Concerned Citizens of New Smyrna Beach (CCNSB) announced today that it had achieved the first victory in a recently launched effort to reform its local government. The City of New Smyrna Beach is a well known resort community of 23,000 full-time residents located northeast of Orlando.

In a 46-page legal opinion rendered this month by an Orlando law firm (http://www.reformnsbgovt.org), it was determined that a ninety-nine year lease of a city-owned property with forty three boat slips was void because the City had no power or authority to enter into such agreement. The lease between the City of New Smyrna Beach and a private men's club, known locally as "The Anglers Club", provided the club with exclusive use of a multi-million dollar waterfront property for a mere twenty-five dollars ($25) a year. In an environment of shrinking City revenues and a higher tax burden being levied on local residents, the CCNSB contended that the long-standing sweetheart deal for the Anglers Club was an inappropriate use of public property for private benefit, which deprived the City of substantial revenues that could alleviate the need to again raise taxes on New Smyrna Beach residents.

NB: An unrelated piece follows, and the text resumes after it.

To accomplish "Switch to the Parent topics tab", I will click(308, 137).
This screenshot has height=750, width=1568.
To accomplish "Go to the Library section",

Formed in September 2009, by a handful of resourceful retirees, the CCNSB has focused its efforts on extracting accountability and fiscal responsibility from its elected officials. Bill Koleszar, Vice Chairman and Co-founder of CCNSB stated, "Business as usual is no longer acceptable. With the momentum this victory provides us, we are going to continue the fight to reign in the unchecked spending and sweetheart deals that benefit the few at the cost of the hardworking taxpayers of New Smyrna Beach".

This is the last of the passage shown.